September's global temperature data: "Absolutely gobsmackingly bananas"

Berkeley Earth climate scientist Zeke Hausfather has analyzed the global temperatures for this past month of September and has catergorized it as "absolutely gobsmackingly bananas."

Link to an article in Wired.com here.

Kristina Dahl, principal climate scientist at the Union of Concerned Scientists, read that post yesterday. "I've been sitting at my desk trying to think of a better way to describe that, but I can't," Dahl says. "It's just shocking."

"Concerning, worrying, wild—whatever superlative you want to use," says Kate Marvel, senior scientist at Project Drawdown, a nonprofit that fights climate change. "That's what it is."

This is not a gradual effect, and it's clear that we're running out of time. And Republicans are denying this is even happening, and blocking even the modest measures that are proposed to mitigate this.

[S]uch extremes are alarming to scientists, both in terms of how quickly we're approaching the Paris threshold and how gnarly the effects of climate change already are: fiercer rainfall, like the precipitation that flooded New York City in late September.
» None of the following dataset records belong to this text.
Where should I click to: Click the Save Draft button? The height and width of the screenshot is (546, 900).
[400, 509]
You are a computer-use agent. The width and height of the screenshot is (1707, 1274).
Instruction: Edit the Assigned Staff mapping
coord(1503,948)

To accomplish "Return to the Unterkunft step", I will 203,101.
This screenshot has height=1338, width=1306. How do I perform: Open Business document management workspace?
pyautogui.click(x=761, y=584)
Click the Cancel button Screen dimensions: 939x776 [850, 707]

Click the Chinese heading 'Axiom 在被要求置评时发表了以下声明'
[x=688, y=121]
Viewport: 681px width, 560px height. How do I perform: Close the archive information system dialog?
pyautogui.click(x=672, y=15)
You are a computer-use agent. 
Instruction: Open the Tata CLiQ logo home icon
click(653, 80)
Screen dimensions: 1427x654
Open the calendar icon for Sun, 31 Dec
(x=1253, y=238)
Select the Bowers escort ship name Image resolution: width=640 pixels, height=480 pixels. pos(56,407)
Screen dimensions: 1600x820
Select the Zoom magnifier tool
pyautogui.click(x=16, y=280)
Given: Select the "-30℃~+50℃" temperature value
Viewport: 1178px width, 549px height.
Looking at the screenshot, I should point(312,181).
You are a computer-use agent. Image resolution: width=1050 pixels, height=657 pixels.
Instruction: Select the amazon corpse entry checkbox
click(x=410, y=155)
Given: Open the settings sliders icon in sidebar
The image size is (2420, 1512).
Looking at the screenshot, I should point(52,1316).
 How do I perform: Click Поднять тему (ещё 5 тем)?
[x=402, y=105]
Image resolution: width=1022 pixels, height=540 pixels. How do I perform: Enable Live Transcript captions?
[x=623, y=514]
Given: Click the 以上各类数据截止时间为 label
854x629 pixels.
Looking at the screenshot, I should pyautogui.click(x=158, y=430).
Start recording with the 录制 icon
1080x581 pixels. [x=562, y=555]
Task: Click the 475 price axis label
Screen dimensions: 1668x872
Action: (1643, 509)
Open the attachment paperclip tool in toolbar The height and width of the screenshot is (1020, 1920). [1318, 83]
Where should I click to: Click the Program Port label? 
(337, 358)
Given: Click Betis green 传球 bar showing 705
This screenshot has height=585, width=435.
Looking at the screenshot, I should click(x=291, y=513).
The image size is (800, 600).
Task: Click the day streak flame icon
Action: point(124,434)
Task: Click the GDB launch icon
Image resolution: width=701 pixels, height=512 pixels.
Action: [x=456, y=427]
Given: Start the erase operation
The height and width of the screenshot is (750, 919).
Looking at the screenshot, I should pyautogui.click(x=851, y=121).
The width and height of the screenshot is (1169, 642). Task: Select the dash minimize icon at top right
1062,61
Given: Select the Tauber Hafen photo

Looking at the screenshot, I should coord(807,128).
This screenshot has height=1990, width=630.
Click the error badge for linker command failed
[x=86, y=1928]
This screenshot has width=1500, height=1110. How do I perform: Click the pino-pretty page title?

More massive hurricanes, like this season's Lee and Idalia. More vicious wildfires, like the one that obliterated Maui's city of Lahaina in August. The proliferation of bacteria and fungi that thrive in a warmer world. Ever more extreme heat.

"This is not about our grandchildren, this is not about the polar bears, this is not about someplace far away. This is affecting us right now," says Marvel. "What the science says is that every tenth of a degree matters. Every ton of emissions that can be avoided matters. If the world passes 1.5, then you shoot for 1.6. If it passes 1.6, you shoot for 1.7. And I think we now know after this year how 1.5 is not safe."